Celebrating nature's wild mothers

Celebrating nature's wild mothers

Bee wolf - Jon Hawkins 

This weekend we show our love and appreciation for mother figures across the UK, and we thought we would take this opportunity to celebrate some of the wonderfully wild mothers in nature.

Invertebrates aren’t always best known for their parenting skills and in most cases exert minimal levels of parental care. However, there are some fantastic exceptions. The common earwig is a good contender for “mother of the year” in the underground world as they provide a great deal of care looking after their eggs throughout the winter.

After mating in the autumn, the female lays anywhere between 30-50 eggs in the soil where she will guard and protect them from hungry predators. A mother’s love within earwigs goes one step further however, as females will spend the winter not only defending her eggs but also licking them clean to keep them from going mouldy! It puts mums’ licking a tissue and coming at you with it into perspective somewhat. This behaviour is very unusual when you look at the levels of parental care in insects who usually abandon their eggs once laid. Any mother that is prepared to lick her 30 – 50 children to save them going mouldy is certainly worth celebrating.

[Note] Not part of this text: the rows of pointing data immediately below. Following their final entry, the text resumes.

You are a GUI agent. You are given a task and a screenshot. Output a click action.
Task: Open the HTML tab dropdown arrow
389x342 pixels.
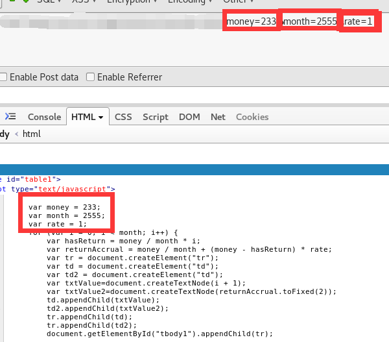101,117
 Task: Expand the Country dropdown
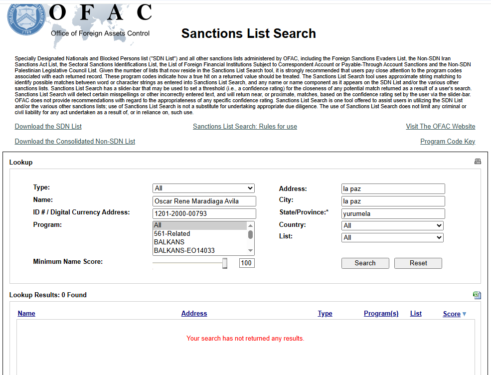click(392, 225)
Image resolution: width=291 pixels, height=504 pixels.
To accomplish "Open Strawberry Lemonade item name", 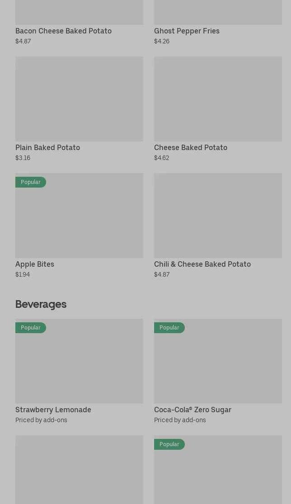I will point(53,410).
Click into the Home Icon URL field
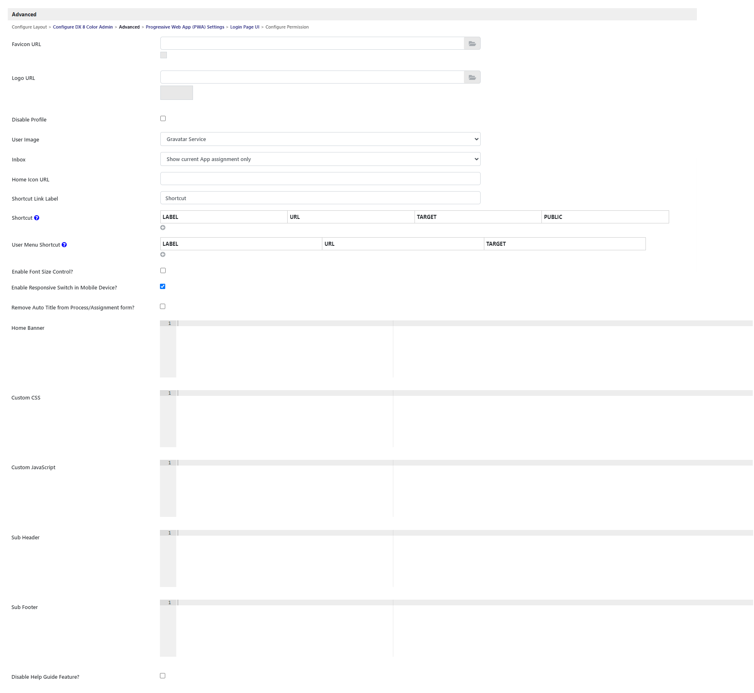This screenshot has height=693, width=754. click(x=320, y=179)
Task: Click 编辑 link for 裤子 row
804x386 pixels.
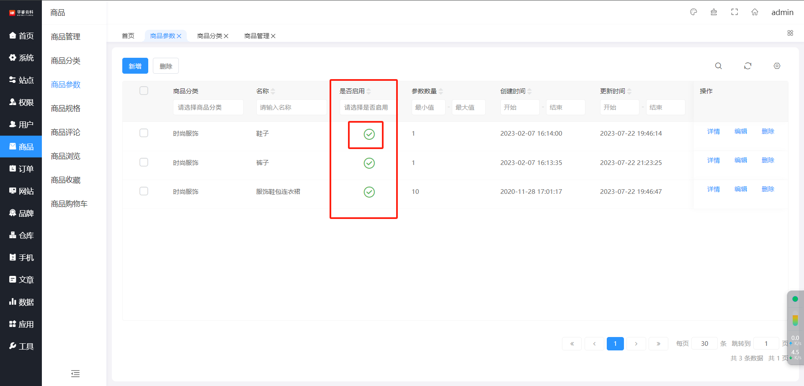Action: coord(740,160)
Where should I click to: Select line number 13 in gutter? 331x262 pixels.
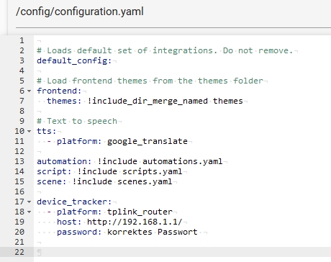19,161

As we know, it isn’t always just down to a female’s hard work and there are some brilliant examples of teamwork and co-parenting among invertebrates. Common sexton beetles are known as insect ‘undertakers’ as they bury dead animals much larger than themselves such as mice and small birds. After clasping eyes on each other on a dead animal corpse, male and females will work together to prepare it by removing hair and feathers and shape it into a compact ball. They will then cover it with anti-bacterial agents in order to slow down the decomposition rate and when all this preparation is done, the female will lay her eggs next to the corpse. Who needs a newly painted nursery filled with toys when you can have a rotting corpse instead?

Once their young have hatched, this is where the common sexton beetle display their unusual behaviour,, as males and females often also work together to raise the kids, a very unusual occurrence for beetles. Up until they are three days old, the young will beg for food and press on their parent’s jaws triggering them to regurgitate food, a behaviour usually seen in birds when feeding their chicks. At the ripe old age of 4 days old, the young sexton beetles will then start to feed on the corpse that their parents lovingly prepared for them.

So far, it seems like the young of the sexton beetle has a pretty good deal with attentive parents, but they do have to watch their step. If the female lays a brood too large for the corpse to sustain, some of the smaller larvae are eaten to ensure there is enough food to go around for most of the brood and increase the chances of offspring survival. Badly behaved young beware!

The bee wolf, one of our largest solitary wasps, provides us with a good example of Mothers doing it by themselves in nature. The bee wolf can be found in sandy areas of lowland heath and coastal dunes and in the past few decades, previously scarce populations have started to expand. 

Males gather in a group to form a lek and each male will defend a territory and attract females by giving off pheromones. Once mated, the male plays no further part and it’s over to the female. The female soon gets to work digging a nest burrow in a sandy bank or sandy floor surface and amazingly these burrows can be a metre long with as many as 34 side burrows each with a brood chamber at the end. Once she has lovingly crafted her intricate burrow, she goes off to hunt a very specific prey, the honey bee. Paralysing them with a sting, the female bee wolf will fly her honey bee back to the nest site and place one in each of the chambers and lay a single egg with it and seal the chamber behind her. Upon hatching, the larva feeds on the honey bee bounty left for them by their mother and once they have gorged themselves, they spin a cocoon to hibernate in through the winter, before emerging in spring. The bee wolf knows how to start the kids off in life.

Our eight-legged friends also have some interesting examples of varying levels of parental care, such as, the wolf spider. We’ve all heard of defensive mothers, but wolf spiders are the perfect example of this in the natural world. Carrying their egg sacs around with them attached to their spinnerets, females exhibit more aggressive behaviour when carrying egg sacks, compared to when they are not.

Whilst carrying around her egg sac, the female will still hunt ferociously by ambushing prey, and if she loses her egg sack mid hunt, she will search furiously to find it once again. Her roles of responsibility don’t stop there. Once her spiderlings have hatched, she provides them with a piggyback lift service  for up to 10 days. If one falls off on her travels, she will wait for her young to climb back up onto her back where they will sit in amongst the hairs that help to keep them from falling off too frequently.